Task directions =
Please copy each line in the records below that contains the string "dropdown".

Supplied information =
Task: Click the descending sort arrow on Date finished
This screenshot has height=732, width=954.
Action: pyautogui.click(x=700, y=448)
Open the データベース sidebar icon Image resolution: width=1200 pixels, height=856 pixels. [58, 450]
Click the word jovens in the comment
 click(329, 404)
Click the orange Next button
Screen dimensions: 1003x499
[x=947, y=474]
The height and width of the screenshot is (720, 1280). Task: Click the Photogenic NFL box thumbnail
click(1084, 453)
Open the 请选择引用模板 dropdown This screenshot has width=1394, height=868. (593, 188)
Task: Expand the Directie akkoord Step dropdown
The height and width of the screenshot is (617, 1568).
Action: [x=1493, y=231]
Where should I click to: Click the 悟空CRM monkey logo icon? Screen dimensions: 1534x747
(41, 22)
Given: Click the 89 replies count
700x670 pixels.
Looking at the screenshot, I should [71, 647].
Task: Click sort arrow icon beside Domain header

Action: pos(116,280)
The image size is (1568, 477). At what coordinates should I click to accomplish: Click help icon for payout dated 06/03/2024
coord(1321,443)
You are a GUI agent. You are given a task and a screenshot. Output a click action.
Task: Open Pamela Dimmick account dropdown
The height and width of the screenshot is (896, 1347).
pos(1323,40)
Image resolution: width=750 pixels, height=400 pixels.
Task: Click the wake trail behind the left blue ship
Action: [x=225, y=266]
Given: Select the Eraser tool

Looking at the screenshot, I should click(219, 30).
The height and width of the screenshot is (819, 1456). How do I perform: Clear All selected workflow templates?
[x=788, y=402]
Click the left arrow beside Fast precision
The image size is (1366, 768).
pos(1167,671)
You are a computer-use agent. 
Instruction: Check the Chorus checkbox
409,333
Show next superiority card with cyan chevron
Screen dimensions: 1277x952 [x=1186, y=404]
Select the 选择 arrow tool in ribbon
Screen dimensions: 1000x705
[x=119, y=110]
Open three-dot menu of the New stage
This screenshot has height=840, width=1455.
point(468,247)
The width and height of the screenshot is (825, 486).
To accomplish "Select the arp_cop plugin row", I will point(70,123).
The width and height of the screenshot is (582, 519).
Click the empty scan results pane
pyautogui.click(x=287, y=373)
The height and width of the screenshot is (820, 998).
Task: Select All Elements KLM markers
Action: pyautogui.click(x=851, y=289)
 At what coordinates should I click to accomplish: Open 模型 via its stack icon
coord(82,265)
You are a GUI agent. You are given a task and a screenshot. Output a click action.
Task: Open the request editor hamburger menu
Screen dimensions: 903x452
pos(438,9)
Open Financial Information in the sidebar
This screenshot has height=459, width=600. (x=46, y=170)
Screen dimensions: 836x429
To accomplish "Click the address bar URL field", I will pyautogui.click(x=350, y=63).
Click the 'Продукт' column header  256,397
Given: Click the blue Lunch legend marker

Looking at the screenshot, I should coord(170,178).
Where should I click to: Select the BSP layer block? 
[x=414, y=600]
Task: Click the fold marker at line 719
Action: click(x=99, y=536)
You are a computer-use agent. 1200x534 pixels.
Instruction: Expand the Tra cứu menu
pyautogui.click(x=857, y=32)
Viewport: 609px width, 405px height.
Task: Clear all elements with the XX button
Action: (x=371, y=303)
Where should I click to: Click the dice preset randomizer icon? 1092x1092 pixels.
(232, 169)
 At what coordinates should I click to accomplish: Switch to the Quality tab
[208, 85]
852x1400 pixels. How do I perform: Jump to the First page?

Solution to this problem =
Open the 请选择引用模板 dropdown This screenshot has width=1394, height=868. (593, 188)
Task: Expand the Directie akkoord Step dropdown
Task: Open Pamela Dimmick account dropdown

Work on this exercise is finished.